Less vague image of radiowaves is possible to get only with hard math. That's = solving the wave equations with certain boundary conditions (=where's metal, what's the feeding signal) .

The antenna is concentrated generally to quite a small area. The elements are so near each other that they induce so strong currents to each other that every piece must be taken into the account when one tries to solve what kind wave is actually formed. Claiming that every antenna element radiates independently, one only calculates the resultant field in some distant point is useless. The waves cancelled by opposite phases are never even born.

The main question was how much energy a passive reflector element behind a dipole captures and re-radiates. There's no easy way to tell it because the electromagnetic field settles to the system which contains the main dipole and the reflector and that system radiates as a whole. By solving (numerically) the wave equations one can find how much current there flows on the surface of the reflector and become able to say "it's like a dipole which radiates amount XXX". PhD-level math skills are needed to do the calculations. That's beyond the capabilities of most of us, including me.

Antenna theorists have developed some crutches which help the mathematical handling of multi-element antennas. One of them is "the mutual impedance between the elements" but such quantities must be either measured from an existing antenna or one must calculate them with hard 3d vector field math including differential and integral calculus. Only to see what to expect if you are going to understand more of the math side see for ex. this writing of Yagi-Uda antenna: https://www.ripublication.com/irph/ijece/ijecev4n1__13.pdf Find more in university level antenna theory books. If you are one of those enlightened who can read and understand the linked text without difficulties you'll find there also the wanted answer (a guess only).

Not a asked, but maybe useful:

Independently radiating elements can be more useful approximation if the distance between them is so high that they do not induce substantial currents to each other. There's no strict limit how long distance is enough, but mathematicians have found some distance classes where the antenna part interactions and the dominant math classification properties of the electromagnetic field are different. They, of course, depend on the antenna geometry and the wavelength, but such classes can be found. They speak of reactive nearfield, radiative nearfield, far-field and transition zone. Read for ex. this qualitative description for a start: https://en.wikipedia.org/wiki/Near_and_far_field

If we happen to have 2 antennas so far away from each other that their interaction can be forgotten with no remarkable error and they radiate in sync the same signal we can still found directions where the radiation is weaker than in others, even zero. Nothing of the waves is cancelled. Both antennas radiate as they are designed to do. There are only areas where the currents induced to a receiving antenna cancel each other. Or so we can easily imagine. But that "radiate independently -thinking" leads to difficulties, as we can see soon.

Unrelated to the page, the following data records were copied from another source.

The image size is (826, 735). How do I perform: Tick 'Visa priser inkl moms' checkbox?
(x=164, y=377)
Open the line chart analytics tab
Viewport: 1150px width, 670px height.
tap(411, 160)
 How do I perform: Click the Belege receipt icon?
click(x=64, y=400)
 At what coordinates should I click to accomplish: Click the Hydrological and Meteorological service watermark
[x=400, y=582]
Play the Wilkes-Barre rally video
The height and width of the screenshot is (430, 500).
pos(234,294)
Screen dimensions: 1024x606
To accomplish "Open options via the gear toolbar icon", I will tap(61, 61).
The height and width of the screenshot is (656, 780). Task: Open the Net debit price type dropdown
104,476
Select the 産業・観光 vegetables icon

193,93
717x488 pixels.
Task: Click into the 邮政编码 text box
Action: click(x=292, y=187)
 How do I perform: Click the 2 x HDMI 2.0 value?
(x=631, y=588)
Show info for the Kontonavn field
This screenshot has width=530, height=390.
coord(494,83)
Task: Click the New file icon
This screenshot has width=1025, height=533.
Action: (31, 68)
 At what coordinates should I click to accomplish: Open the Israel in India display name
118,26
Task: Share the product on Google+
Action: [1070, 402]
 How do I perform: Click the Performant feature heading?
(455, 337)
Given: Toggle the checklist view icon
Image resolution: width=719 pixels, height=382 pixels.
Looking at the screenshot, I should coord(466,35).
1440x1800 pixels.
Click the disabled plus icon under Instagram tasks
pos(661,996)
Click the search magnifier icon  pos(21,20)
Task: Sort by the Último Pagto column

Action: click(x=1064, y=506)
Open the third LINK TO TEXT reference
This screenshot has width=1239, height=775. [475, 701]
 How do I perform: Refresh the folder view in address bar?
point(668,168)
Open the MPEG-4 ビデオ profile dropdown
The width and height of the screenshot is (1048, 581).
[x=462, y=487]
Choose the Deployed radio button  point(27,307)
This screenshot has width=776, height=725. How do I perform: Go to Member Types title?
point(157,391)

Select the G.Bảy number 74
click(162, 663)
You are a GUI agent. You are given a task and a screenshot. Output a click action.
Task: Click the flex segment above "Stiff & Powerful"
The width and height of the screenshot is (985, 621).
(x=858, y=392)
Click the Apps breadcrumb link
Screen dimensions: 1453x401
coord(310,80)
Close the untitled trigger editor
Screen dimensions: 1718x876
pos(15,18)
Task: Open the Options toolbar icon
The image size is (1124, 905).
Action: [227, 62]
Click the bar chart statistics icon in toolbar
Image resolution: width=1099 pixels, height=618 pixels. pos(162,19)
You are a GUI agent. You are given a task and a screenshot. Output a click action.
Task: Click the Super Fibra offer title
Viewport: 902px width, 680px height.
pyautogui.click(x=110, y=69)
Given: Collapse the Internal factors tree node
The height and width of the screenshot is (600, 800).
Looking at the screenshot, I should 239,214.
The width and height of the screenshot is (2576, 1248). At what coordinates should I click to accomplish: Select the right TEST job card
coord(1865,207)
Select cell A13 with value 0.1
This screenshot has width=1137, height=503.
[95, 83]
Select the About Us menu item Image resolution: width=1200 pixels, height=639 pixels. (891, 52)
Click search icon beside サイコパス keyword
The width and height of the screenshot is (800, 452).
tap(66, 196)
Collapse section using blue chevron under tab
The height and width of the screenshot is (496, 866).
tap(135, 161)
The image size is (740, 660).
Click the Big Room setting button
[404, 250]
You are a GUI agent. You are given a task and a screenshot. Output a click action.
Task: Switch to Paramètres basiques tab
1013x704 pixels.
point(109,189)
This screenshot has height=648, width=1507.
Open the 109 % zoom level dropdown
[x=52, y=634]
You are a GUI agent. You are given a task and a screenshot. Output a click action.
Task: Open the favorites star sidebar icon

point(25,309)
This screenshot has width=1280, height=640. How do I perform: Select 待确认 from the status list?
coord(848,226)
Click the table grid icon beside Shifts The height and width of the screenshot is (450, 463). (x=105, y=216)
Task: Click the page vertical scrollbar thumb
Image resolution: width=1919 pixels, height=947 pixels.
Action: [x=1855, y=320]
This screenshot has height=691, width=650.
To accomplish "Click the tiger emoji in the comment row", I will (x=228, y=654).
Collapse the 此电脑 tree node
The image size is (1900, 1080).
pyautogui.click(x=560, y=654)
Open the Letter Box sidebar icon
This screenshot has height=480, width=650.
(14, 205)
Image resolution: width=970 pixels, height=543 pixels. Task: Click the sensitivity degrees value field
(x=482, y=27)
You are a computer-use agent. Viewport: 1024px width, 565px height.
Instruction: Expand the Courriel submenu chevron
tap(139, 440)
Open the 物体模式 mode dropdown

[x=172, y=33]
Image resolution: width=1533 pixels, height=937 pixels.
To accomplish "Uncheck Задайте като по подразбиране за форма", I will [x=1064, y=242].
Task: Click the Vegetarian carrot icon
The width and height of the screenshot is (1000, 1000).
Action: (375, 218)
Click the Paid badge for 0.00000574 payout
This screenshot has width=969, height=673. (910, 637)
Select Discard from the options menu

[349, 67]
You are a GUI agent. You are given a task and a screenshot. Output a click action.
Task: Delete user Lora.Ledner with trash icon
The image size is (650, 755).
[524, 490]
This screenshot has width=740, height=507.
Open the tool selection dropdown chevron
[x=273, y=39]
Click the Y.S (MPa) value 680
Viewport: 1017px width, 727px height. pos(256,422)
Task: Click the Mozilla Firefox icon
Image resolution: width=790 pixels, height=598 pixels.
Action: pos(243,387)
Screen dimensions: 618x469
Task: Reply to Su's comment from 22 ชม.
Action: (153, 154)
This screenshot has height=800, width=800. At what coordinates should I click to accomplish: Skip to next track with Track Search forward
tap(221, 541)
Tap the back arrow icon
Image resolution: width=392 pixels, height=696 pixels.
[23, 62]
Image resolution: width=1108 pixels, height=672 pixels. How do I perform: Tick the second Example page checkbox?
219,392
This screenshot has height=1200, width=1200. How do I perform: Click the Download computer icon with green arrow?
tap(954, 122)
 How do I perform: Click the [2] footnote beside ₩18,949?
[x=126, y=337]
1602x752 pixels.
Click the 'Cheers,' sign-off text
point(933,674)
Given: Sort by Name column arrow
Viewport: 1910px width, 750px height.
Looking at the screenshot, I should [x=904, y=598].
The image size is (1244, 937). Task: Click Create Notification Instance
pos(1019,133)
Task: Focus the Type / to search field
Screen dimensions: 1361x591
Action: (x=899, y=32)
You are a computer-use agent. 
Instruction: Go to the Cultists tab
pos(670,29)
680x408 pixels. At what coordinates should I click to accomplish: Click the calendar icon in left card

Someone, a little more alert person may claim that in the low total field strength areas the energy density is lower - some energy is vanished. It's not. In the higher total field areas the doubled field strength means quadruple energy density. That looks extremely contradictory - we just said that the antennas are so far away from each other that they do not cause substantial currents to each other. How in the hell they can still together decide to stop transmission to some directions and direct more energy to others?

Unfortunately we still do not have any plausible explanation what the electromagnetic waves actually are - an explanation which is in accordance what we can see, smell, hear and touch. But this hopefully assures us that waves which radiate from multiple sources but contain the same signal must be seen as a whole.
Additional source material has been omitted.